I am currently in the process of adding async/await support to the oauth2 crate. Now the question came up how to keep this downwards compatible for Rust 1.34 .
I have feature gated the use of futures-0.3 but run in the following issue when attempting to compile using Rust 1.34. How can I continue to support Rust 1.34, assuming the user continues to use futures 0.1 and no async await?

cargo +1.34.0 check                                            
Checking oauth2 v3.0.0-alpha.5
error[E0721]: `await` is a keyword in the 2018 edition
  --> src/
96 |         .await
   |          ^^^^^ help: you can use a raw identifier to stay compatible: `r#await`

You are using features that are only available in Rust 1.39. Thus your entire crate will only be compatible with Rust 1.39 and up.

To support older versions of Rust, your code cannot use features that don't exist in those versions. For futures, that means liberal usage of the futures combinators instead of await and returning impl Future instead of async fn.

#[cfg(not(feature = "fancy"))]
use futures::FutureExt;
use std::future::Future;

fn inner() -> impl Future<Output = i32> {

#[cfg(not(feature = "fancy"))]
pub fn example()  -> impl Future<Output = i32> {
    inner().map(|v| v + 1)

#[cfg(feature = "fancy")]
pub async fn example() -> i32 {
    let v = inner().await;
    v + 1
% cargo +beta build --features=fancy
   Compiling aa v0.1.0 (/private/tmp/aa)
    Finished dev [unoptimized + debuginfo] target(s) in 0.11s
% cargo build
   Compiling aa v0.1.0 (/private/tmp/aa)
    Finished dev [unoptimized + debuginfo] target(s) in 0.24s

Since you have to duplicate your entire logic, it doesn't seem worth it to me.
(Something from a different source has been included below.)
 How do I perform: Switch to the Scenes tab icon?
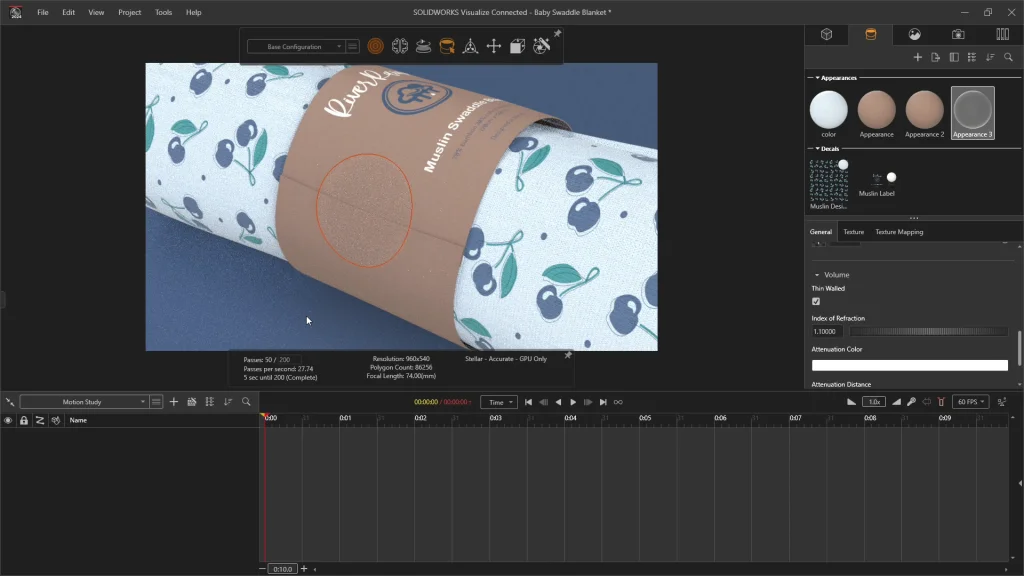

Either release a version that only supports Rust 1.39+ and use async / await internally or write the compatible code and use the uglier internals.

Note that you may have to pull any code with .await into a separate module and #[cfg] the entire module to "hide" the keyword usage from older rustcs.

Still, I agree that you should either use async.await internally and require the appropriate toolchain version, or don't and allow older toolchains. Downstream can still use async.await even if you don't internally.